Click chemistry-assisted identification of caffeic acid propargylamide (CAPA)-modified protein Keap1 demonstrates a general mechanism underlying the neuroprotective and neuritogenic activities of o-catechol-bearing natural products

Abstract

Objectives: Caffeic acid and its derivatives bear a typical o-catechol structural element and exhibit a broad spectrum of pharmacological activities including antioxidant, anti-inflammatory, chemopreventive, anticancer, antibacterial and neuroprotective effects. The present study was designed to characterize the neuritogenic and neuroprotective activities of caffeic acid derivatives and the underlying molecular mechanisms. Methods: We synthesized caffeic acid propargylamide (CAPA) as a probe to label the intracellular protein targets in a covalent manner. Caffeic acid-modified proteins are extracted from CAPA-treated cells and incubated with Azido-propyl biotin through a Click chemistry procedure. The biotin tag was detected by streptavidin-HRP conjugate. For neurite outgrowth assay, the neurites were visualized by neurite outgrowth staining kit and neuronal biomarkers (e.g. β3-tubulin and MAP2) were detected by Western blotting and immunostaining. Cell viability was assayed by a colorimetric MTT assay. ROS and RNS were determined by fluorescent probes, DCFH-DA and DAF-FM DA, respectively. Results: We isolated a predominant protein with a size of 72 kDa according to the detection with streptavidin-HRP conjugate. We further verified that CAPA covalently bound to Keap1, a key protein to regulate the activation of transcription factor Nrf2 and antioxidant enzyme heme oxygenase-1 (HO-1) pathway. CAPA was unexpectedly found to be a potent neuritogenic agent.

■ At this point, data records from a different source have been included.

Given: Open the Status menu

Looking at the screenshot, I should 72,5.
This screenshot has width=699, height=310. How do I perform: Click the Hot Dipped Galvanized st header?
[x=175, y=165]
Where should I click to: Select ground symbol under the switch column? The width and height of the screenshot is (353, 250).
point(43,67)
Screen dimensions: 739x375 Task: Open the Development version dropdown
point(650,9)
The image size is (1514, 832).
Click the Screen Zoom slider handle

CAPA potentiated nerve growth factor (NGF)-induced neurite outgrowth in PC12 cells in a concentration- and time-dependent manner. Moreover, CAPA could also protect neuronal cells against 6-hydroxydopamine (6-OHDA) toxicity via suppressing 6-OHDA-induced production of reactive oxygen species (ROS)/reactive nitrogen species (RNS) and preserving the integrity of mitochondrial membrane. Importantly, HO-1 inhibitor almost abolished the neuritogenic and neuroprotective activities of CAPA. Conclusion: These results suggest that CAPA and related caffeic acid derivatives exhibit neuroprotective and neuritogenic activities via the modification of Keap1 and subsequent activation of Nrf2/HO-1 pathway.